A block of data
+ + + + +

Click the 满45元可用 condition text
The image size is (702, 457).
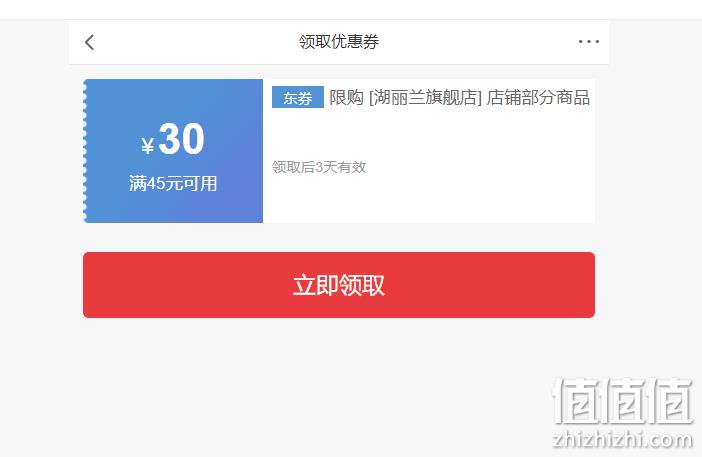point(173,184)
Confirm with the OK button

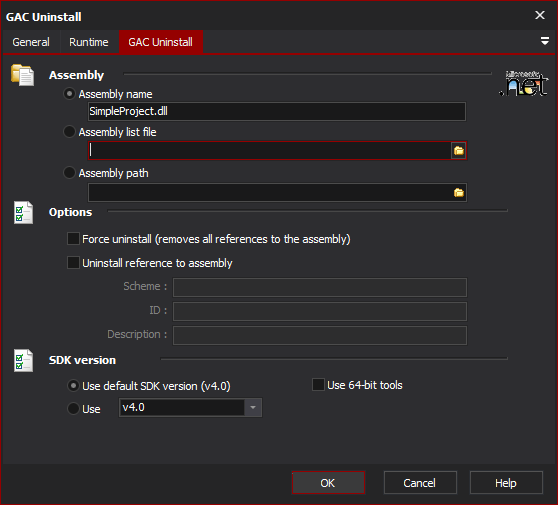[328, 483]
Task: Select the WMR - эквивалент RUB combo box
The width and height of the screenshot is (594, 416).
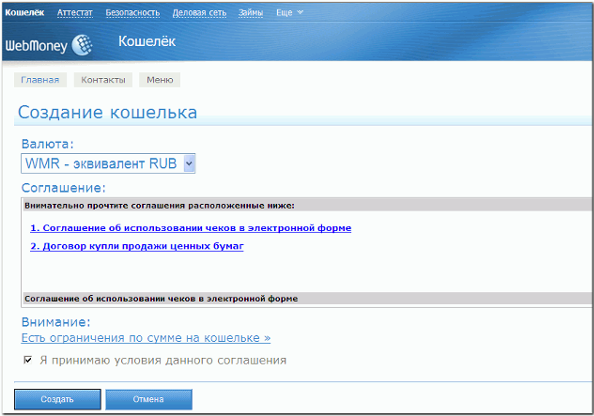Action: pos(108,164)
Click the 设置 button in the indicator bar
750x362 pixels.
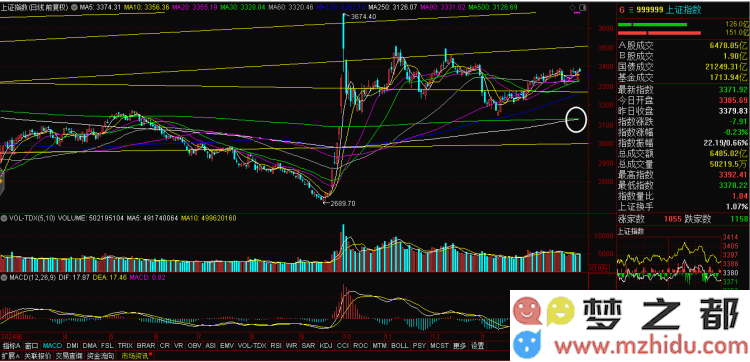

+ + + + +

DIRECTION
Give the lines of the entries above as a numbered list, omitting blank lines and leaving out the pictures.

OUTPUT OF THE EXERCISE
1. Click the 满45元可用 condition text
2. The image size is (702, 457).
3. point(173,184)
4. Confirm with the OK button
5. [328, 483]
6. Task: Select the WMR - эквивалент RUB combo box
7. The width and height of the screenshot is (594, 416).
8. Action: pos(108,164)
9. Click the 设置 button in the indicator bar
10. 750x362 pixels.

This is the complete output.